Working with the externalized files:

python3 fetch_r2.py                          # restore them into a clone (public, no auth)
CLOUDFLARE_API_TOKEN=...  python3 upload_r2.py   # (re-)upload them to R2
bash build.sh                                # write a clean ./dist/ mirror to preview

build.sh is for local preview only; the live deploy uses the GitHub connection + .assetsignore path described above.

Suggested next steps

  1. Parse the budget documents in budget_pdf/ for the IT division's line-item budget. Done — the IT division's Performance Indicators (assets, applications, maintenance & capital spend) are in it_assets.csv; see "What IT maintains" above. Still open: the line-item operating budget (personnel / contractual-services split) and named systems/projects from the budget narratives.
  2. Add capital outlay from each ACFR's ISF cash-flow statement ("Purchases/construction of capital assets", IT column) for a total-IT- investment series alongside operating expense.
  3. Per-capita / % of total budget normalization — Troy's population and total governmental expenditures are both in the ACFR statistical sections.

Data sources

  • City of Troy ACFRshttps://cms6.revize.com/revize/citytroymi/ (recent years under Departments/City Manager/Financial Services/Financial Documents/ACFR/; FY2005–FY2007 at the site root as YYYY CAFR.pdf).

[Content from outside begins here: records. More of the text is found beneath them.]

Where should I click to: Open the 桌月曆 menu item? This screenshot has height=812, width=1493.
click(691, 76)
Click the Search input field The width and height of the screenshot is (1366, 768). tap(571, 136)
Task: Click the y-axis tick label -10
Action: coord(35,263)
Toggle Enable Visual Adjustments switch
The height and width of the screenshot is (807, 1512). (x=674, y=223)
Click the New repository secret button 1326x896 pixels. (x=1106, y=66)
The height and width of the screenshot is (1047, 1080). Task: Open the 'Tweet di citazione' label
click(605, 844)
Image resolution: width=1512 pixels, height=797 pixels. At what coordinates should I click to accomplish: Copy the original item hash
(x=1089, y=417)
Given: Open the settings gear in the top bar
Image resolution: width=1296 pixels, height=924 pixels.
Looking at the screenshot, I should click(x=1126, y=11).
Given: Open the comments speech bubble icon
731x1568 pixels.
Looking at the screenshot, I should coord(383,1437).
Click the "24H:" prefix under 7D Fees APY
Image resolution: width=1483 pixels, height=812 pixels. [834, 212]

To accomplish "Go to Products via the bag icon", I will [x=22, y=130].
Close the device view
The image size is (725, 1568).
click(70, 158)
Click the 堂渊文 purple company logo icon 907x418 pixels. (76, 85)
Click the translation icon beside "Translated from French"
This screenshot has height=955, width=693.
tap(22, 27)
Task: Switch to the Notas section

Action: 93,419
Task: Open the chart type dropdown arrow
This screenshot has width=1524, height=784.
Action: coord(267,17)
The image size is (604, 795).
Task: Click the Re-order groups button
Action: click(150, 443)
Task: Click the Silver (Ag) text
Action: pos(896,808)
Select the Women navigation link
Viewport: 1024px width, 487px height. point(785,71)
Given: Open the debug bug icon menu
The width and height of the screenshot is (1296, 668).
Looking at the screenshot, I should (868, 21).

The CMS 403s non-browser requests — a normal browser User-Agent header is required.
  • City of Troy Adopted Budgets — same CMS; index page: https://troymi.gov/departments/city_manager/financial_services/financial_documents.php (budget archive there runs back to 1978).

Related folders

  • ~/Downloads/cot-permits/ — Troy permits scraper.
  • ~/Downloads/cot-celltower/ — AT&T cell-tower-near-Boulan-Park inquiry.
  • ~/Downloads/tsd-budget/ — Troy School District budget project (separate entity; its scripts/ has a BoardDocs API harvester).